Lung cancer is a prevalent malignancy associated with a high mortality rate, with a 5-year relative survival rate of 23%. Traditional survival analysis methods, reliant on clinician judgment, may lack accuracy due to their subjective nature. Consequently, there is growing interest in leveraging AI-based systems for survival analysis using clinical data and medical imaging. The purpose of this study is to improve survival classification for lung cancer patients by utilizing a 3D-CNN architecture (ResNet-34) applied to CT images from the NSCLC-Radiomics dataset. Through comprehensive ablation studies, we evaluate the effectiveness of different features and methodologies in classification performance. Key contributions include the introduction of a novel feature (GTV1-SliceNum), the proposal of a novel loss function (PEN-BCE) accounting for false negatives and false positives, and the showcasing of their efficacy in classification.

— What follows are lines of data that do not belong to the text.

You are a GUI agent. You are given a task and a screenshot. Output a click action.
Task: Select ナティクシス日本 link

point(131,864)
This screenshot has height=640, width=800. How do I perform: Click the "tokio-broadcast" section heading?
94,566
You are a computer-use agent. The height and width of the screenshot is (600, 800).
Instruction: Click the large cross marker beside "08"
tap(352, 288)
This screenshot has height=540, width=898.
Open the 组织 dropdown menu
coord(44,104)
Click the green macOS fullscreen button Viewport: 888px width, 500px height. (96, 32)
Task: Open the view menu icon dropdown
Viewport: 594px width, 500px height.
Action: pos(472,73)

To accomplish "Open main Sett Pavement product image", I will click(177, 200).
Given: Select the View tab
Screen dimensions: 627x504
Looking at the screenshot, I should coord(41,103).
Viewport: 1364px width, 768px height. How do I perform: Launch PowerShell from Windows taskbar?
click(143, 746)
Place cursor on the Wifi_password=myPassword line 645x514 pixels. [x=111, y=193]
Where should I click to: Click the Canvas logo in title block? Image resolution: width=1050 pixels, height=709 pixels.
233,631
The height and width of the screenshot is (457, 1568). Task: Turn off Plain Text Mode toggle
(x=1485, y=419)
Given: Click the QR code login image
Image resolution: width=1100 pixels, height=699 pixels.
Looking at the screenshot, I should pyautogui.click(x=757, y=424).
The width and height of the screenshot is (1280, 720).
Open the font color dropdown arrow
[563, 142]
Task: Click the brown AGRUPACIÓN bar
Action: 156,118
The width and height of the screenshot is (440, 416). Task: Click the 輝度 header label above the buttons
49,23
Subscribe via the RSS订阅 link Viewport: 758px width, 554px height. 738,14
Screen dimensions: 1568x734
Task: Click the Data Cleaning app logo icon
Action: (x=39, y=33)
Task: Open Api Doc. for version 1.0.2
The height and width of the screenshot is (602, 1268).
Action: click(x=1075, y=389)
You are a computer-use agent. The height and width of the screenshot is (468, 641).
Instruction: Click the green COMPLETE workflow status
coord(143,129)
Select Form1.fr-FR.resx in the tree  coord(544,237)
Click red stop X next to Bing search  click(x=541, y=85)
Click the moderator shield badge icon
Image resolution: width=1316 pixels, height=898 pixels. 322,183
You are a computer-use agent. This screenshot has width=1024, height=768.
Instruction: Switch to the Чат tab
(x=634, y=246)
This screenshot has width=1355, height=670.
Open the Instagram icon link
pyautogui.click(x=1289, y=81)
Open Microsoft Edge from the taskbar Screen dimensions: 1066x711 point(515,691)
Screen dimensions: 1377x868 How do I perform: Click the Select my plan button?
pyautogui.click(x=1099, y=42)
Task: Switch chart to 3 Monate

Experimental work demonstrates results surpassing those of the existing literature, achieving a classification accuracy of 0.7434 and an ROC-AUC of 0.7768. The conclusions of this research indicate that the AI-driven approach significantly improves survival prediction for lung cancer patients, highlighting its potential for enhancing personalized treatment strategies and prognostic modeling.